- Native to: India
- Region: Himachal Pradesh
- Ethnicity: 20,000 (2002)
- Native speakers: 8,439 (2011 census) L2 speakers: 5,000 (1997)
- Language family: Sino-Tibetan Tibeto-Kanauri ?West HimalayishLahaulicPattani; ; ; ;

Language codes
- ISO 639-3: lae
- Glottolog: patt1248
- ELP: Pattani

= Pattani language =

Sino-Tibetan language spoken in India

Pattani, also known as Manchad, is an endangered Sino-Tibetan language spoken in the Indian state of Himachal Pradesh.

== Names ==
The language has a variety of names, the most prominent being Manchati, Manchad kad, Patani, Mellog kad, Chamba Lahuli, Swangla, Songloboli or Changsapa Boli. Its native name is Hendubhashe. The Indian census erroneously includes the language as a dialect of Gujarati.

==Distribution==
Pattani is spoken in the Lahul Valley, Pattan, Chamba-Lahul, and lower Mayar valleys.
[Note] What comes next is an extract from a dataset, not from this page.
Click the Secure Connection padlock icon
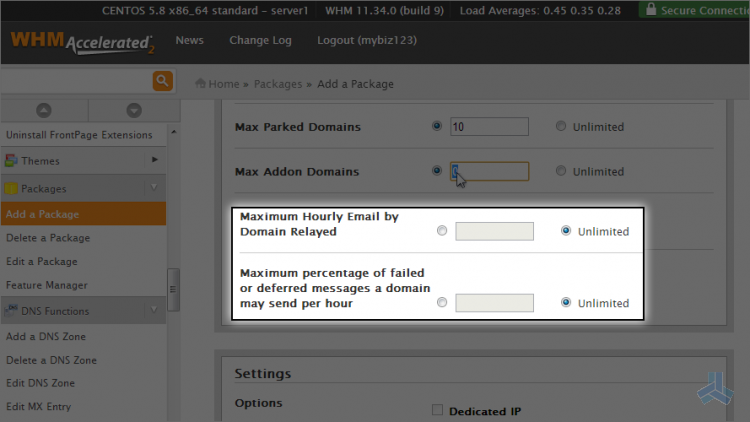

There are also some speakers in Kullu and Manali cities, and in Kishtwar district, Jammu and Kashmir.

==General information==
There are about 10,000 people in the western Himalayas who speak the Pattani Language. Pattani Language has several names. One of them is Manchad, which was given by the Tod valley people who live in the area where Manchad was originated. The religious belief of Manchad speakers is either Hinduism or Buddhism. Almost all of them can speak Hindi and Manchad is being increasingly restricted to home use only. Because there is no written tradition in Manchad, the article resources and stories of Manchad are usually recorded in Hindi or Tibetan orthography.

==Grammar==
1. The three-way contrast in number: singular, dual and plural.
2. Gender is not grammatical and is lexically based.
3. The verbal agreement system: person-number elements are indicated in verbs.
4. The sentence structure: simple, compound and complex sentences.
5. Pattani Language has complex pronominalisation and a complex verbal system.

==Syntax==
Pattani word order is subject–object–verb (SOV)

==Dialects==
Ethnologue lists three Pattani dialects.
- Chamba-Lahuli (Western Pattani)
- Eastern Pattani
- Central Pattani

There are 3 caste dialects, namely Pandit-Rajput, Harijan, and Lohar. The lower castes can understand Pandit-Rajput, but not vice versa.